Features: The show traces the artist’s shift from painting to decorative collages and his exploration of form and color.


James McNeill Whistler — Retrospective | May 21 – September 27, 2026
Tate Britain, London, United Kingdom
The first major European retrospective of James McNeill Whistler in 30 years. The exhibition spans the full range of his work — portraits, landscapes, drawings, prints, and designs. Highlights include the iconic Arrangement in Grey and Black No. 1 (“Whistler’s Mother”) and the artist’s evolution from his early works in Saint Petersburg to his later, nearly abstract compositions.
Features: The show emphasizes Whistler’s experiments with color, light, and atmosphere, his rejection of academic conventions, and his pursuit of “art for art’s sake.”


Leonor Fini— Retrospective
| October 23, 2026 – February 28, 2027
Schirn Kunsthalle Frankfurt, Frankfurt am Main, Germany
The first major retrospective of Leonor Fini in Germany, featuring around 100 works, including paintings, drawings, photographs, and objects.
Significance: Fini (1907–1996) maintained a unique visual language at the intersection of surrealism, myth, and theater. The exhibition explores her independent artistic stance and long career.

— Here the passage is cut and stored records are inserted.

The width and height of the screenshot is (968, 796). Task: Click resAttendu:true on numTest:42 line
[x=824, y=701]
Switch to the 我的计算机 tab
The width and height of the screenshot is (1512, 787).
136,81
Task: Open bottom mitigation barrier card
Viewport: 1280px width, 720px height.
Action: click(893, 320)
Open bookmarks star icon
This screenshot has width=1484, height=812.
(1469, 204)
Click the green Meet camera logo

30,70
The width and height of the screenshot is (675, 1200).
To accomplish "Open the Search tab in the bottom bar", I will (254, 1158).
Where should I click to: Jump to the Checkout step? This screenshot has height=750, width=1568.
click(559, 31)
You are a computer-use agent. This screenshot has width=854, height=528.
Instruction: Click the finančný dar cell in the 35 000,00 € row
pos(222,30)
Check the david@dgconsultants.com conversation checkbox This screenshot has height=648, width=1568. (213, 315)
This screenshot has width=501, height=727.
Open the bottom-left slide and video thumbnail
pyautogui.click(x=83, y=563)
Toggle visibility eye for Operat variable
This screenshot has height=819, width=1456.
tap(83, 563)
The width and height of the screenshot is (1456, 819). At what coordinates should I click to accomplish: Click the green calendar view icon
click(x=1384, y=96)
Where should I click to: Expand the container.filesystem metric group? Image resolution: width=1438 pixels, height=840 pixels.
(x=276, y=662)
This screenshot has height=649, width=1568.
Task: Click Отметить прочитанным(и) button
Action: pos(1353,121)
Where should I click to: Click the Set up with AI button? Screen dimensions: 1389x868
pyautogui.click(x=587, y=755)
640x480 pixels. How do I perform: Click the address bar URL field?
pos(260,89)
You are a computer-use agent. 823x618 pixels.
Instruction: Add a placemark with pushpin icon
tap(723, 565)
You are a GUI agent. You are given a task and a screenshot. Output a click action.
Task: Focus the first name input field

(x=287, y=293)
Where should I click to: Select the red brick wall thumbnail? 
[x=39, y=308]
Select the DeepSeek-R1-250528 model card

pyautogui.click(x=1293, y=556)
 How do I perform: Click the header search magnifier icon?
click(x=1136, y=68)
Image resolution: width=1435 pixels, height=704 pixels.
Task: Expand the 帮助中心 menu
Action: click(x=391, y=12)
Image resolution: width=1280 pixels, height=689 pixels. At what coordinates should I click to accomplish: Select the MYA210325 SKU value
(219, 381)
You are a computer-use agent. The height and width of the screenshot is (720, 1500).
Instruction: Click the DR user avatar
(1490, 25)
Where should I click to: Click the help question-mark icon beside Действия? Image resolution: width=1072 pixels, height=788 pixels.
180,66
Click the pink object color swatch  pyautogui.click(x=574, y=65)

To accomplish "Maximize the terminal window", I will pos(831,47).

Peggy Guggenheim in London: The Making of a Collector
| November 21, 2026 – March 14, 2027
Royal Academy of Arts, London, United Kingdom
A large-scale exhibition focusing on Peggy Guggenheim’s early London period and her first gallery, Guggenheim Jeune (1938–1939). It brings together landmark works and related pieces from that era, tracing Guggenheim’s path as a collector, visionary, and cultural mediator.
Significance: Guggenheim’s gallery became a center of the European avant-garde, shaping the map of modernism, surrealism, and abstraction. Featured artists include Eileen Agar, Salvador Dalí, Barbara Hepworth, Wassily Kandinsky, Piet Mondrian, Henry Moore, Sophie Taeuber-Arp, and others.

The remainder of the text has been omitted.